If quality score is low across all recommendations: send nothing.
Scheduling
Primary: OpenClaw cron, every 7 days (Sunday 10:00 AM ET):
openclaw cron add --schedule "0 10 * * 0" --model openai-codex/gpt-5.4 --label skill-auditor-weekly --prompt "Read skills/skill-auditor/SKILL.md and execute the full audit pipeline. Deliver results to Telegram."
State tracking: memory/audits/last-run.json records last execution timestamp. Heartbeat checks if last run was >10 days ago and alerts.
Manual trigger: User says "audit skills" or "review workflow".
Evaluation criteria
Each file/skill scored on:
- Effectiveness — achieves stated purpose? (1-5)
- Token cost — bloated? shorter without losing value? (1-5)
- Coverage — workflow gaps not addressed by any skill? (binary + description)

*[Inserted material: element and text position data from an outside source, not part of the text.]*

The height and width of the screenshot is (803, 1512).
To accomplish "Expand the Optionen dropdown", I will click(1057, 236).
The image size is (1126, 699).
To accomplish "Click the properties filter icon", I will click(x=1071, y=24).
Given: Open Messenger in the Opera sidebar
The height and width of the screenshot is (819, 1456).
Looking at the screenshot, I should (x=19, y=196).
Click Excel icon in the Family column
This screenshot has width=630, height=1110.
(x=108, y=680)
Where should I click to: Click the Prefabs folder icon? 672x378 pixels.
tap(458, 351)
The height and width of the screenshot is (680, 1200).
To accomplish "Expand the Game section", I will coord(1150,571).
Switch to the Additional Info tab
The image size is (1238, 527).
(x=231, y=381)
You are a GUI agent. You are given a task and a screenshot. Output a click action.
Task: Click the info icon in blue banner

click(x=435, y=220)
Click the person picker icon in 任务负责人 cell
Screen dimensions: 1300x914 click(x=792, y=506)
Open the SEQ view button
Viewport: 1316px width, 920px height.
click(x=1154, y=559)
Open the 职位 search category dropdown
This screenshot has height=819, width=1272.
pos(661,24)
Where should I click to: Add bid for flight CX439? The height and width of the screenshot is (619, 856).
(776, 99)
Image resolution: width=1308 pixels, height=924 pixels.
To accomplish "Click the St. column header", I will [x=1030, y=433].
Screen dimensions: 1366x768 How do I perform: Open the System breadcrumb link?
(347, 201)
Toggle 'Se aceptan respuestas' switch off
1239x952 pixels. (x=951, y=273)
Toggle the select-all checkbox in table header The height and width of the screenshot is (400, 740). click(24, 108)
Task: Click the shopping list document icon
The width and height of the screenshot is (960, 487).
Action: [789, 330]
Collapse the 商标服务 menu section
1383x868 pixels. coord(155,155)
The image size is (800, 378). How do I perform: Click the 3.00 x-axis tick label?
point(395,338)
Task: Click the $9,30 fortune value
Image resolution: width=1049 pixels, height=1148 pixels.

- Freshness — last meaningful update vs relevance decay
- Overlap — duplicates content in another file/skill? (list pairs)
- Alignment — matches USER.md goals and SOUL.md persona? (1-5)
Safety rules
- No automatic file edits. Recommendations are advisory until approved.
- Green recommendations produce diff previews; actual changes require explicit "approve" reply.
- Respect all workspace GitHub handling rules — no repo-visible changes without Omar's approval.
File structure
skills/skill-auditor/
├── SKILL.md
├── scripts/
│ ├── build_audit_state.py
│ ├── merge_evaluations.py
│ └── format_telegram.py
└── tests/
├── test_build_audit_state.py
├── test_merge_evaluations.py
└── test_format_telegram.py
Runtime artifacts (not tracked in repo):
memory/audits/
├── last-run.json
├── YYYY-MM-DD.json
└── state.json (file hashes for change detection)
Validation checklist
- All 3 helper scripts exist and pass unit tests.
- Dry-run mode completes full pipeline without sending messages.
- At least one real audit cycle delivers a well-formatted Telegram message.
- Recommendations are advisory-only (no auto-edits without approval).
- Unchanged files are skipped via hash comparison.
- Confidence thresholds are enforced.